Based on the fact that 6.3a has been on this machine since day 1 of its availability I'm guessing it must be something else or the hard drive is going bad. 

Guess I'll wait and see what happens over the holidays and make a decision about DirecTV after the new year.


----------



## bwaldron (Mar 16, 2003)

temp357 said:


> i haven't had any problems with 3.1.5f and guide data...


Problem occurs with 6.x software.

SD DirecTivo related thread


----------



## bwaldron (Mar 16, 2003)

jcricket said:


> Wouldn't this imply that the problem will go away soon when they fix the guide data?


Yeah, if it is indeed the problem, it should go away.


----------



## juliedrys (Sep 7, 2004)

We got 6.3b yesterday and have had 2-3 reboots since. We had several reboots with 6.3a as well, and some freezes. 

I don't even care if audio dropouts are fixed with 6.3b, the reboot thing is annoying!

We are considering trying a Clear & Delete (not Everything yet, just Program Data, Season Passes). Wondering if anyone has tried this. Seems like a long shot, this definitely seems like a software bug to me, but I don't know what else to do. I don't think it's a hard drive problem. 
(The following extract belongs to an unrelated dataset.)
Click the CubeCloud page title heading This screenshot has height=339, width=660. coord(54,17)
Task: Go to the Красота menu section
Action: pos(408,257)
The only other option is to go back to 3.1f, not sure how to do that, but I could figure it out. 

Argh.


----------



## shelland (Jul 12, 2003)

We still haven't experienced any reboots - of course, we haven't gotten *any* of the updates since the phone line has been unplugged for a few months...


----------



## Aquatic (Nov 26, 2002)

SOmeone mentioned a reboot with an HDVR2.... I second that problem. I've noticed it only once, I think it was last Saturday or Sunday morning in fact. Oddest thing too because the 2 of those units I have have been pretty darn rock solid, even through the 6.x release. I didn't notice if the other unit restarted, but interestingly enough, the one that did is modded to 2 x 120G hd and has been for quite some time. Other other unit is stock. 

Curiouser and Curiouser.


----------



## newsposter (Aug 18, 2002)

bwaldron said:


> Thanks for the info.
> 
> Could this be related to the guide data problem causing empty wishlists that folks reported here in the last few days?


which thread is that? i want to take a peek

my 6.3 machine only said guide data to the 27th when the 3.1 machine was way up to the 1st. Indexing time were virtually identical so it's not a lag there


----------



## hpb (Sep 29, 2000)

Hi Ho, Hi Ho, Back to 3.15f I go ....

DirecTv needs to acknowledge the reboot, and 0:00 length OTA recording problems.

I am having these problems on a weekly basis and so are some of my friends. I have downgraded 3 hr10-250 from 6.3b -> 3.15f and ALL the problems go away.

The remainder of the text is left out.